Five minutes to understand what is the principle behind the GPT model? Why can the GPT model generate meaningful text? Why can't the GPT model do simple math problems? Why are some people worried that GPT models may harm humans?

Five minutes to understand what is the principle behind the GPT model? Why can the GPT model generate meaningful text? Why can't the GPT model do simple math problems? Why are some people worried that GPT models may harm humans?

0. Introduction

Since the relevant content of the GPT model is very rich, I plan to conduct more in-depth study and research on it, and apply it to my work, life and study to improve work efficiency, quality of life, and learning effects.

According to the first principle, before starting the actual combat exercise, I think it is necessary to understand the principle behind the GPT model, so as to avoid blindly worshiping it, and avoid ignorantly underestimating it, and apply it with a more rational attitude .

I saw an article introducing the principle of ChatGPT before: What is ChatGPT doing...and why does it work? The full text is more than 30,000 words, including more than 100 pictures, and will be published as a book on March 9, 2023.

insert image description here

I checked the author of the original text and found that he is a very powerful man. He is the founder of the mathematical software Mathematica - Stephen Wolfram (Stephen Wolfram).
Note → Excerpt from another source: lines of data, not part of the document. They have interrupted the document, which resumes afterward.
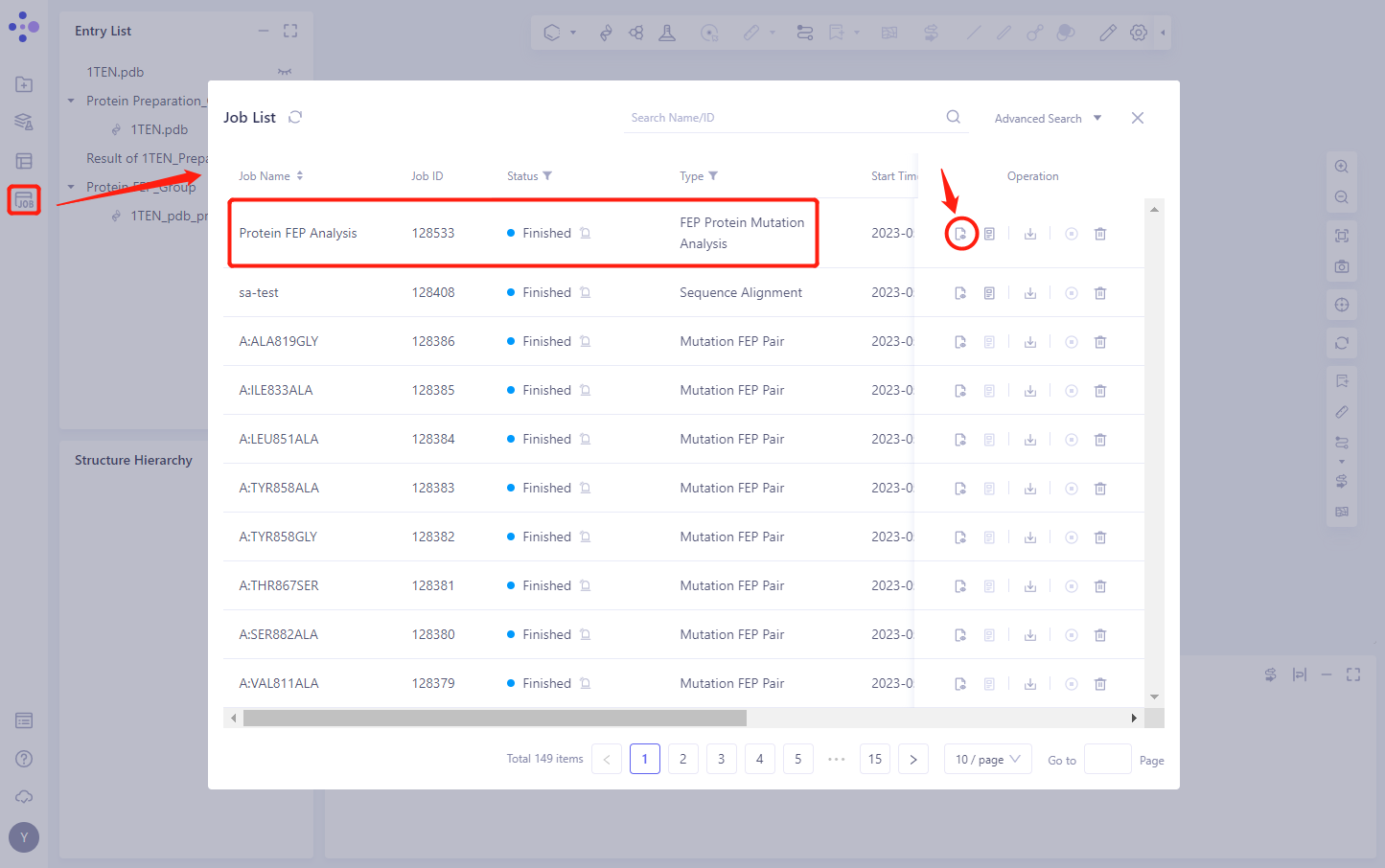The height and width of the screenshot is (868, 1385).
Task: Open the log icon for the sa-test job
Action: (989, 293)
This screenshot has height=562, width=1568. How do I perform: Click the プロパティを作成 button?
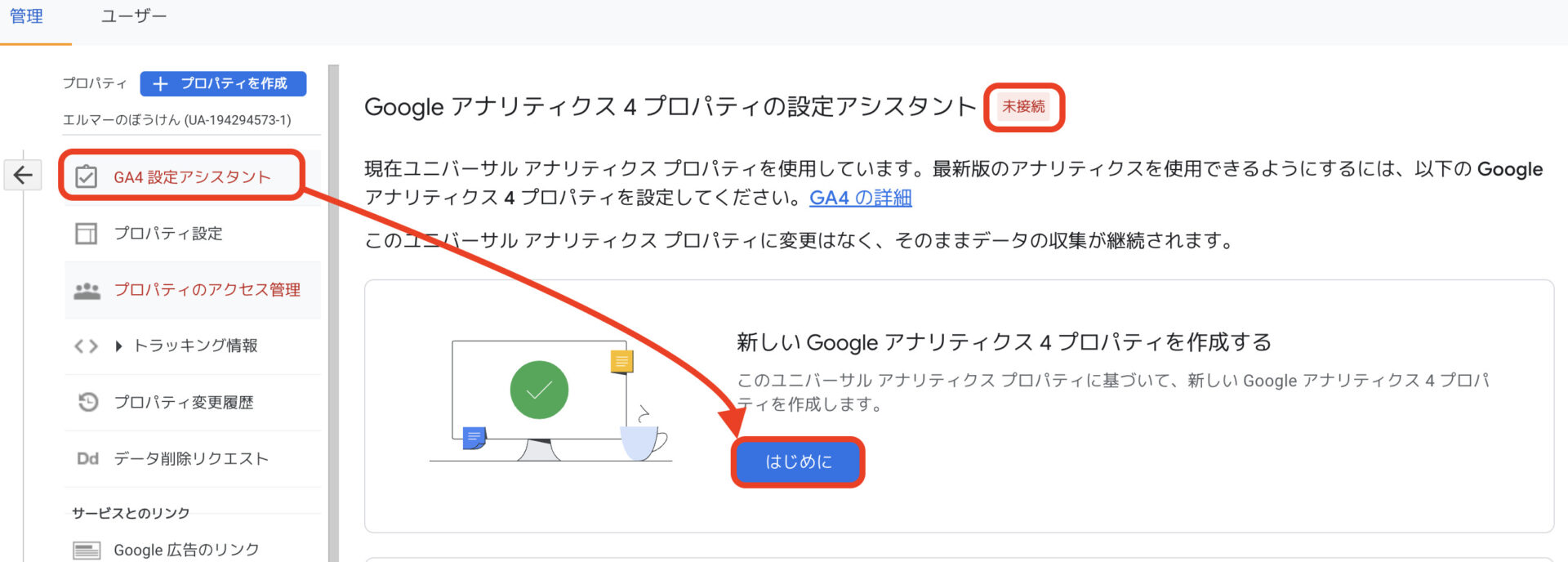[x=223, y=83]
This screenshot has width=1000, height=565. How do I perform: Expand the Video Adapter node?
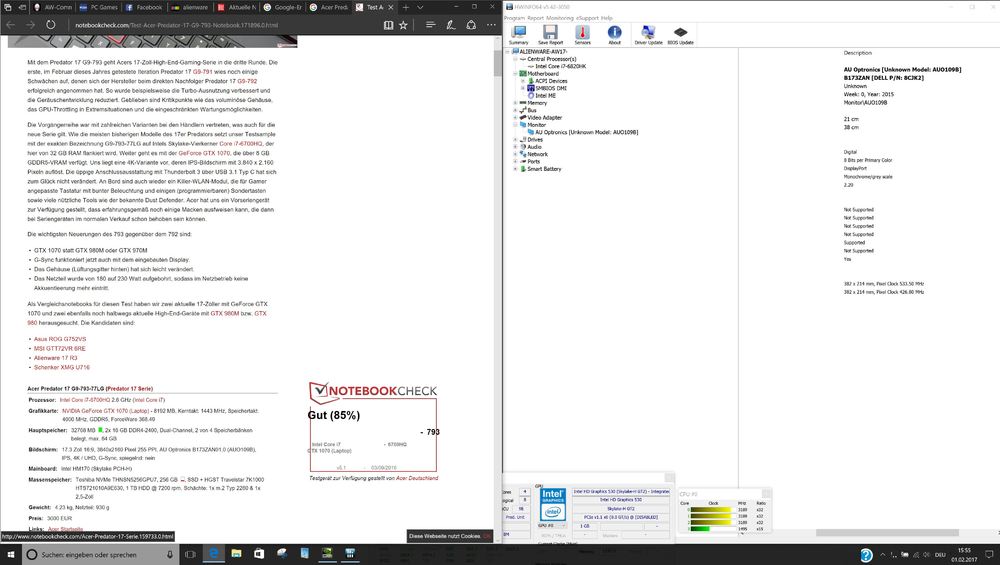515,117
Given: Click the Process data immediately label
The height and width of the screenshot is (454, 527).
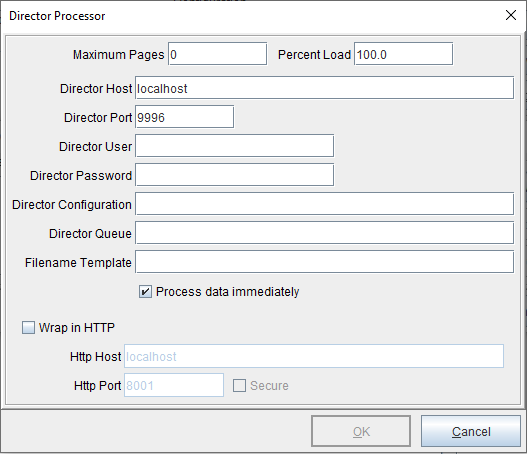Looking at the screenshot, I should coord(228,292).
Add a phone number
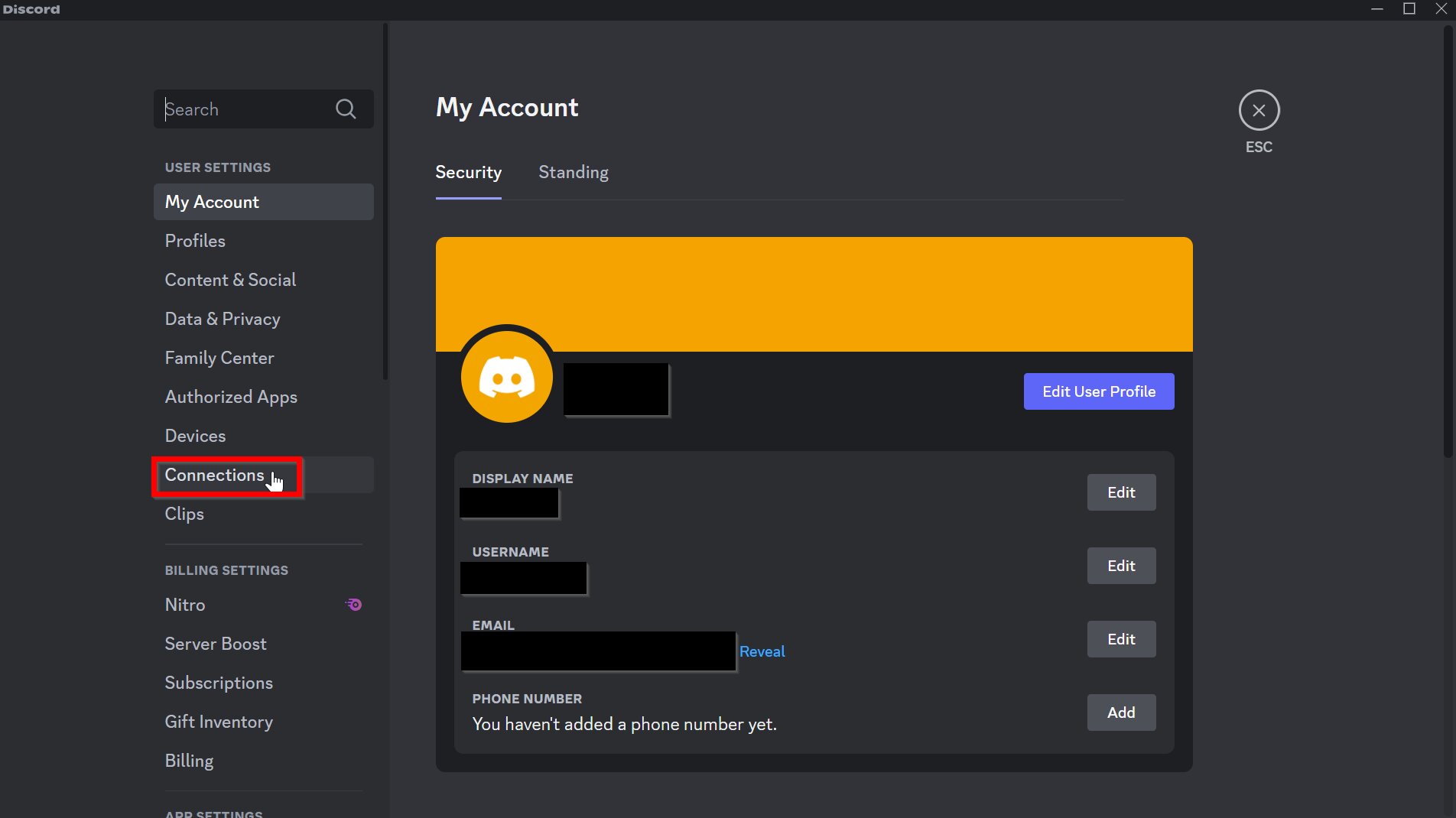The height and width of the screenshot is (818, 1456). 1121,713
He is also a famous complex scientist who has studied neural networks for more than 40 years. years, and invented the Wolfram Language.

insert image description here

Combining Wolfram's article, Google team's paper, ChatGPT's answer, and Wanwei Steel's AI frontier course, let's put aside some technical details, combine with your own understanding, and try to use more popular language to explain Explain the rationale behind the GPT model.

insert image description here

1. Why can the GPT model generate meaningful text?

The GPT model is essentially a "reasonable continuation" of the text based on a large amount of language data. Its core is the "big language model" ( LLM).

To put it simply, the principle of the GPT model is somewhat similar to playing the game of "Word Solitaire".

For example, use CSDN's "wet writing" articles as "learning materials" to train the GPT model. When the word "I" is input to it, it may then generate a word "yes"; "I" and "is" are combined into "I am", and according to the probability of the word appearing, the next word "write" may be generated, and then "I am" and "write" are combined into "I am writing", repeating This process can generate a meaningful text, such as "I am writing wet".

insert image description here

We call the above process " autoregressive generation ", which belongs to an unsupervised natural language processing (NLP) model. A bit similar to the smart input method, it can automatically predict the words that may need to be input next based on the user's input and based on the input words, so as to help users increase the typing speed .

However, if the GPT model always picks the word with the highest probability, it will usually get a very "normal" answer (sometimes even a cookie-cutter answer).

However, when the GPT model randomly picks words with relatively low probability, it is possible to get "more interesting" answers (sometimes even feel very creative).

So, the GPT model doesn't answer the same every time, which makes it feel smarter.

But in fact, it does not currently have autonomous consciousness. The early version of the GPT model is even like "parrot learning", and it doesn't even understand what it said.

The underlying principle of the GPT model is actually to build a huge neural network based on the Transformer model proposed by the Google team. Its prominent features are big data, big models, and big calculations .

In fact, to put it bluntly, it means " doing miracles vigorously and calculating violently ".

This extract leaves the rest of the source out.